Required actions:
(a) From the Ugra National Park text below, list every district it names. Give each district only once.
(b) According to the Ugra National Park text below, on what date was the park established?
(c) Carry on the Ugra National Park text below, picking up right after its last sentence.

Supplied passage:
▼

National park in Russia

Ugra National Park (Национальный парк Угра) is a national park in central Russia, located in Kaluga Oblast, in the valley of the Ugra River. It was established on 10 February 1997 to protect typical landscapes of Central Russia. In 2002, it was designated a UNESCO biosphere reserve. The headquarters of the national park are located in Kaluga.

==Geography==
The total area of the park is 986,245 km2. It consists of seven clusters grouped into three areas,
- The northern part comprises the valley of the Ugra from the border with Smolensk Oblast downstream to the village of Kurovskoye. This part is split between Dzerzhinsky, Iznoskovsky, and Yukhnovsky Districts;
- The southern part includes the valley of the Zhizdra River down to its mouth; it belongs to Kozelsky and Peremyshlsky Districts;
- The Vorotynsk part, the smallest of the three, surrounds the selo of Vorotynsk and is split between Babyninsky and Peremyshlsky Districts.

▲

Material shown:
▼

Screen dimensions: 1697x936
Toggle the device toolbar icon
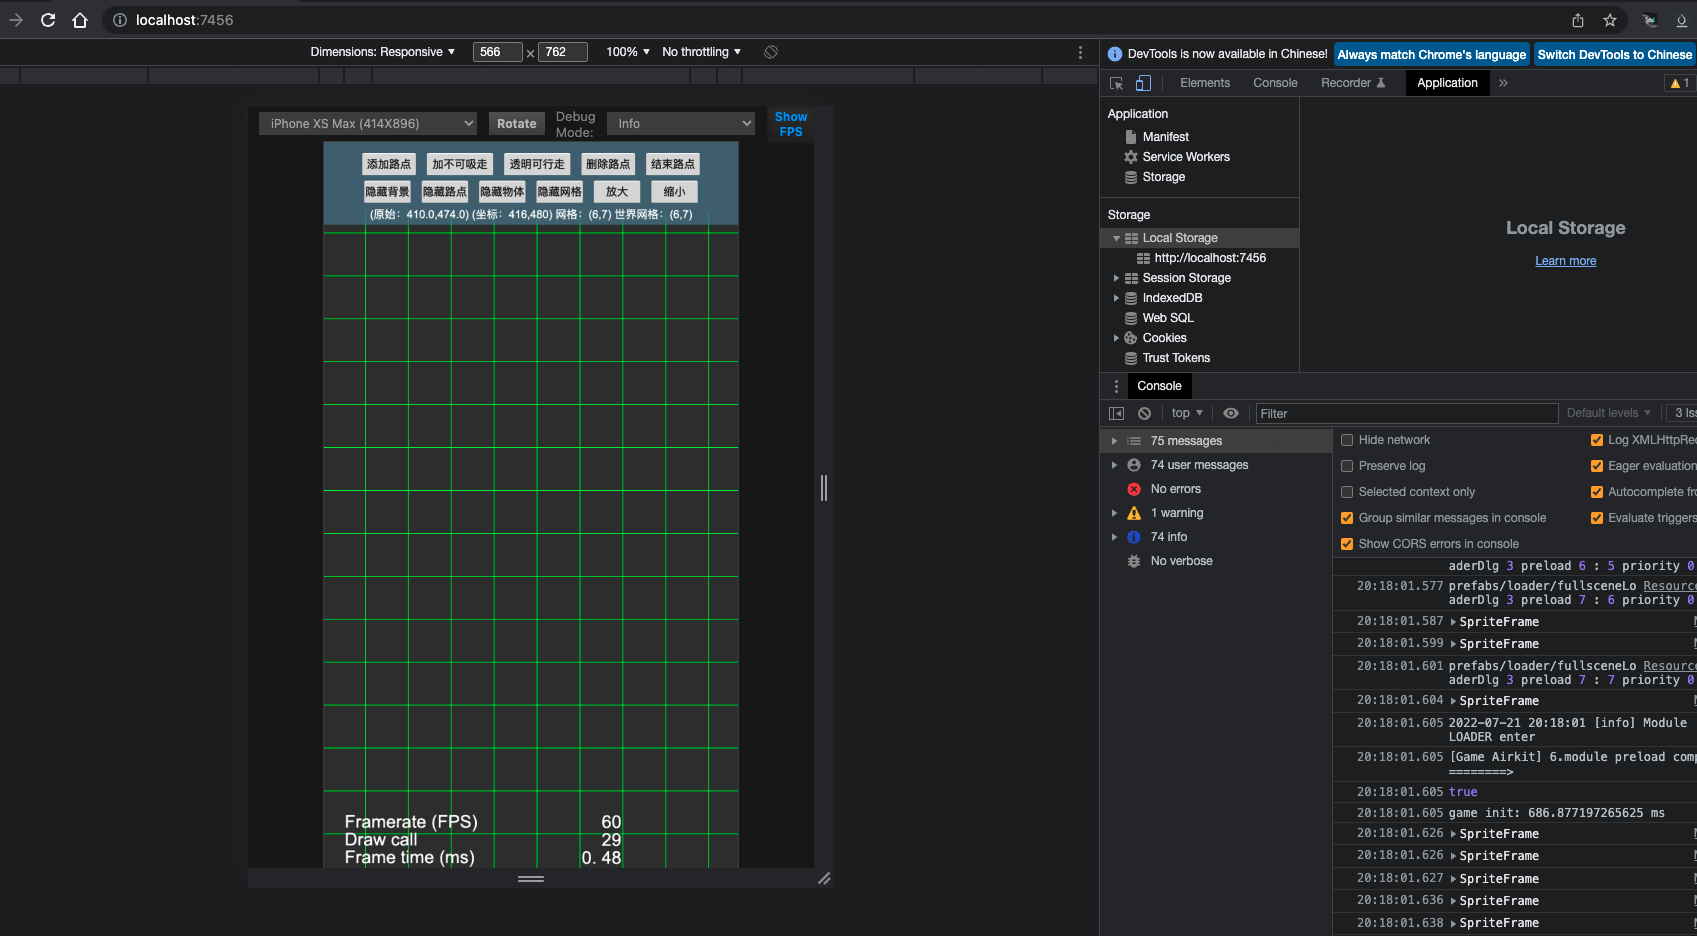click(1143, 83)
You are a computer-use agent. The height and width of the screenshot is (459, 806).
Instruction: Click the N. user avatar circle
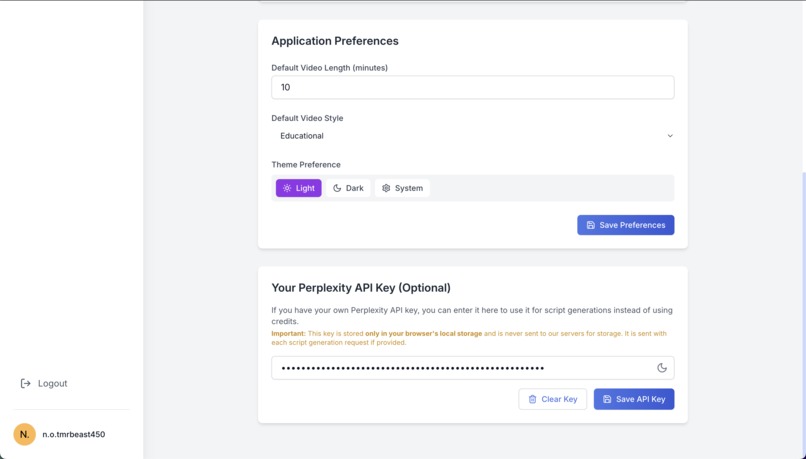pos(25,434)
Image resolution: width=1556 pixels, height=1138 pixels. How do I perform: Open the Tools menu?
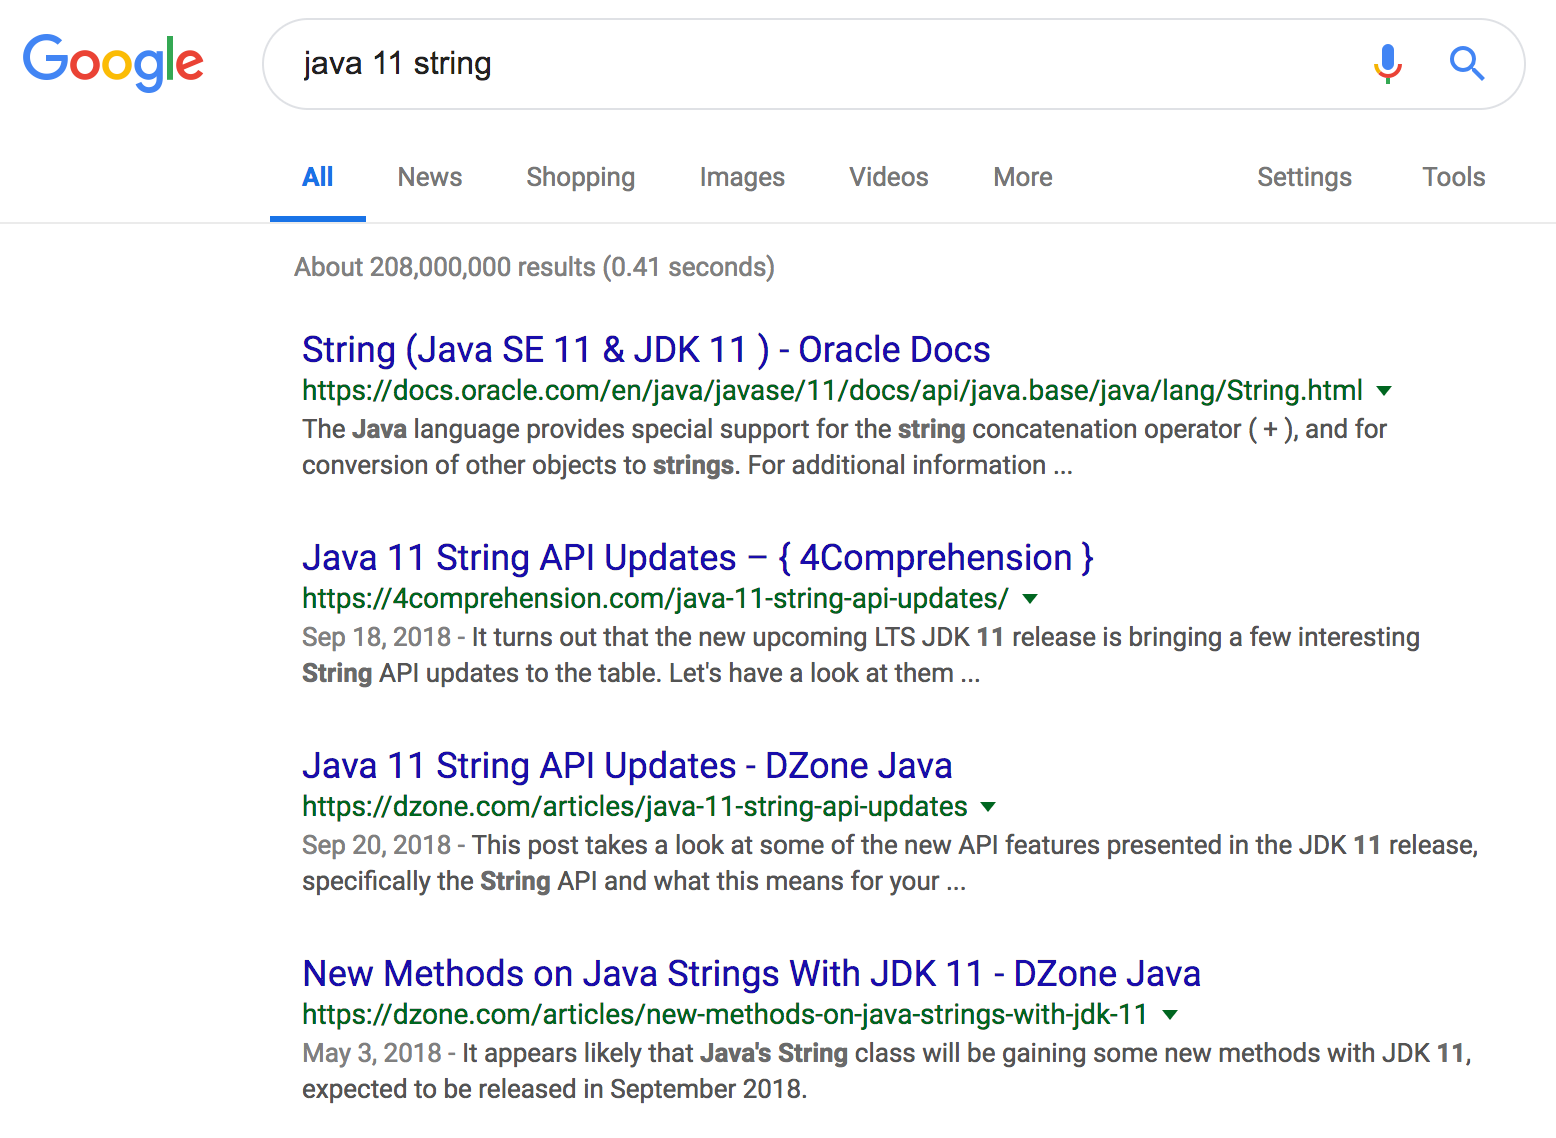(1453, 177)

▲

Task-by-task outputs:
(a) Dzerzhinsky, Iznoskovsky, Yukhnovsky, Kozelsky, Peremyshlsky, Babyninsky

(b) 10 February 1997

(c)
Mammals in the park include moose, wild boar, roe deer, Eurasian beaver, and muskrat. Russian desman is an endangered species which lives in lakes within the park.

==Tourism==
The rivers in the park are popular for kayaking.

The park is located in a historical area with significant number of cultural attractions which include Optina Monastery, the former medieval town of Vorotynsk and the location of the Great stand on the Ugra river which took place in 1480 between the armies of the Grand Duchy of Moscow and the Golden Horde.

Nikola-Lenivets (ru), Europe's largest art park, occupies a parcel of the national park.